Editoriali

Fine regno?

Sembra che il crepuscolo sia ormai imminente sul regno di Melek Bibi, durato per ben dodici anni. Salvo colpi di scena, per Israele si apparecchierà un governo di larghe intese o di unità nazionale che dir si voglia, guidato inizialmente da quello che non fu mai il delfino di Netanyahu, Naftali Bennett. Il rotante Bennett, che fino a poche ore fa appariva ancora tentato dalle sirene della vecchia volpe della politica israeliana, sembra adesso definitivamente pronto ad allearsi con Yair Lapid per un governo in cui si alterneranno alla guida dello stato Ebraico.

Dopo quatto elezioni inconcludenti e con lo spettro di una quinta elezione che giungerebbe allo stesso esito, e in rinnovo la presidenza del paese, si è deciso di procedere a dare a Israele un governo apparentemente stabile ma in realtà fragile dove entreranno tutti o quasi tutti, da Yisrael Beytenu alla colazione Blu e Bianca, da  Nuova Speranza, il partito di un altro delfino che mai ci fu, Gideon Sa’ar, ai laburisti e perfino al residuale Meretz, ma anche, necessariamente, Ra’am, il partito islamico che pure Netanyahu corteggiava per averlo da puntello in una sua eventuale coalizione.

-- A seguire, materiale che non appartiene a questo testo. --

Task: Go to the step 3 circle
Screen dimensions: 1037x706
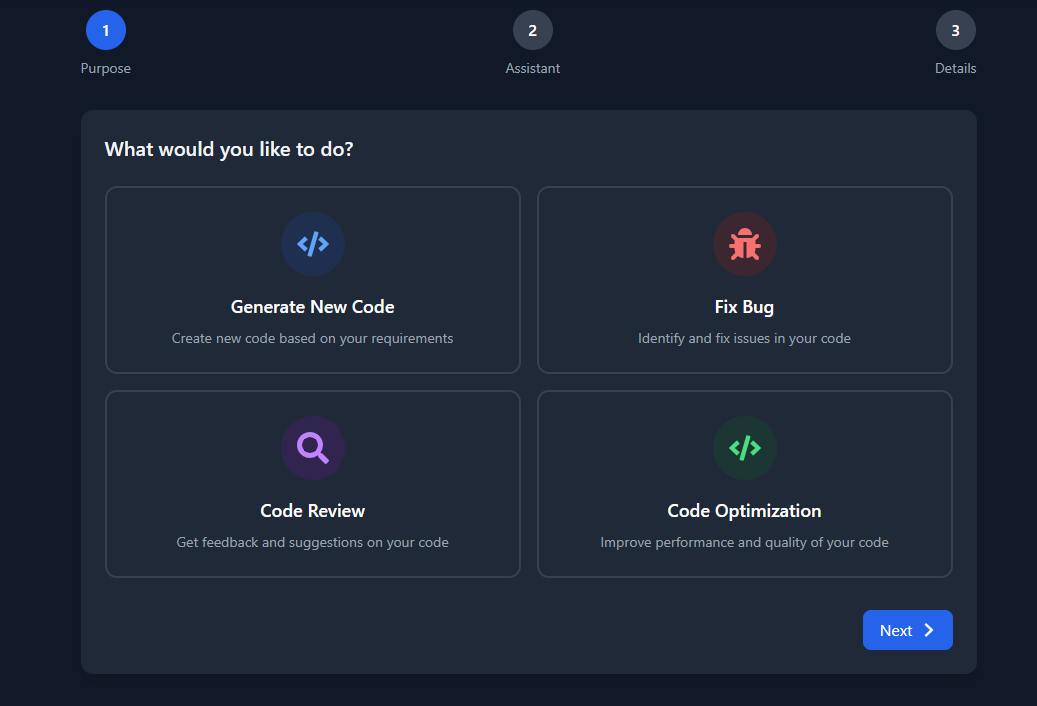Action: pyautogui.click(x=956, y=30)
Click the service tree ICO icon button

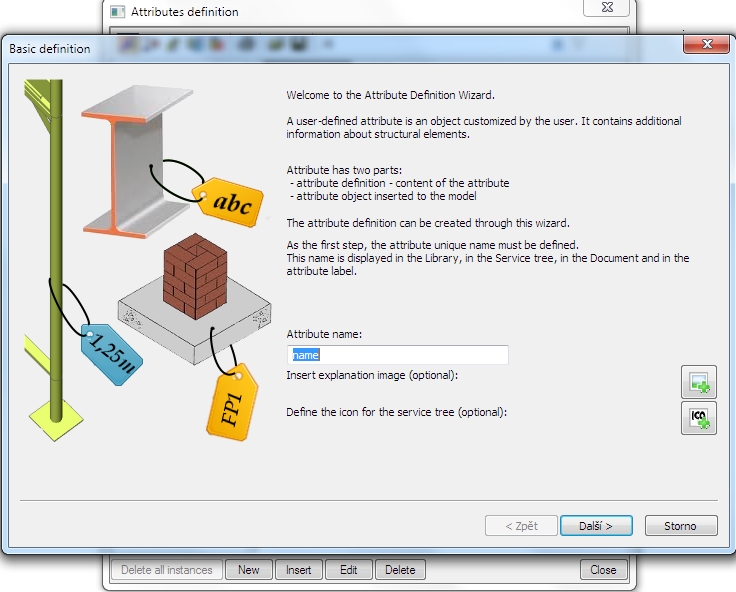coord(699,417)
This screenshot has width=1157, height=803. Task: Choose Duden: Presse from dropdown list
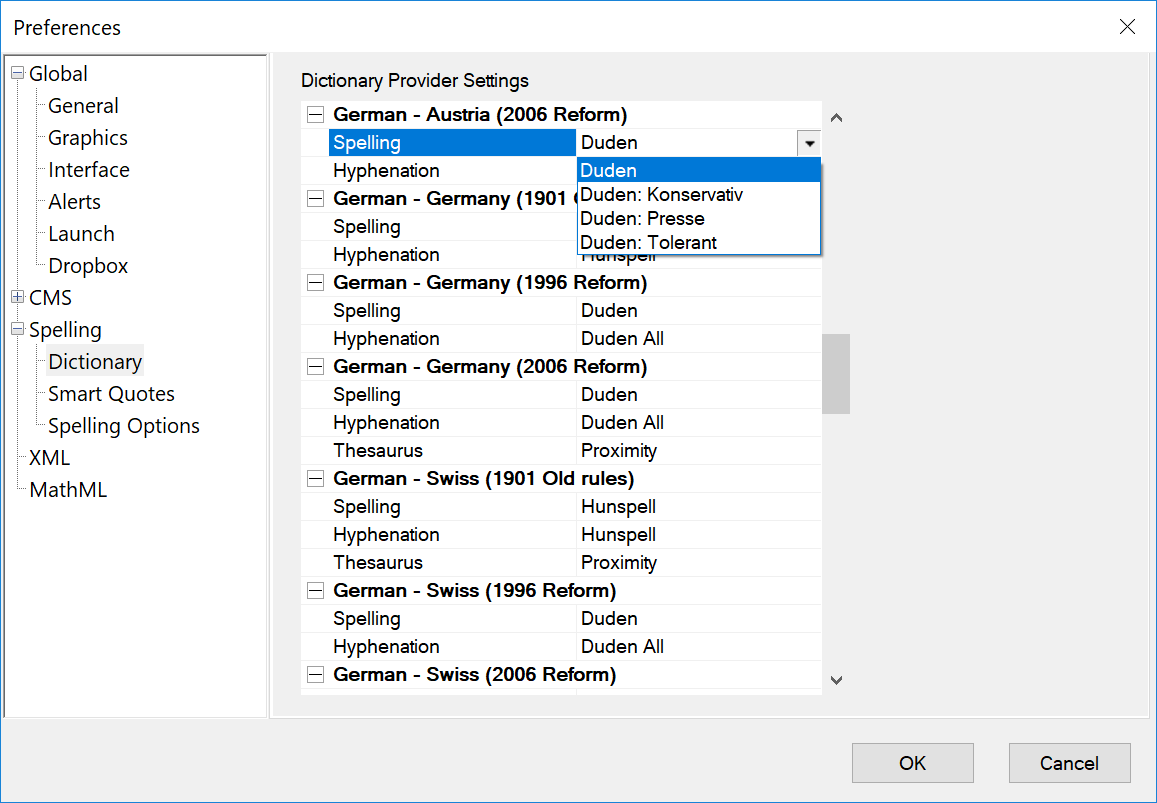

Tutti dentro per mettere fuori Netanyahu, il quale, al momento, non si dà ancora per vinto e spera in smottamenti e pentimenti.

Il trambusto avviene sullo sfondo di veleni, rancori, anatemi, accuse di tradimento, ed è la conseguenza anche, e forse soprattutto, di non avere mai pensato neanche per un attimo, da parte di Netanyahu, di sganciare il Likud dalla sua presa, di preparare una successione, all’insegna del siamo tutti necessari ma nessuno è indispensabile, sopraffatta invece dalla convinzione e poi dall’esigenza di non potere essere sostituito, di incarnare lo Stato e le sue sorti ultime.

Netanyahu è un formidabile animale politico, possiede carisma e astuzia, è stato il migliore e più indefesso promotore di Israele in giro per il mondo che il paese abbia mai avuto, è riuscito a costruire a livello personale e professionale una rete di rapporti internazionali che nessuno dei suoi antagonisti, racchiusi nel proprio angusto perimetro parrocchiale, può nemmeno sognarsi lontanamente, ma non ha saputo coltivare politicamente nessun altro se non se stesso. Questa mancanza di generosità e di lungimiranza oggi produce un assai probabile fine regno all’insegna del rumore e della furia e di ultimi disperati e futili tentativi di restare in sella. Il futuro appare in dotazione di mediocri comprimari, figuranti, rodomonti, ma anche, se così fosse, il re esautorato non lascerà la scena facilmente, non è nel suo carattere.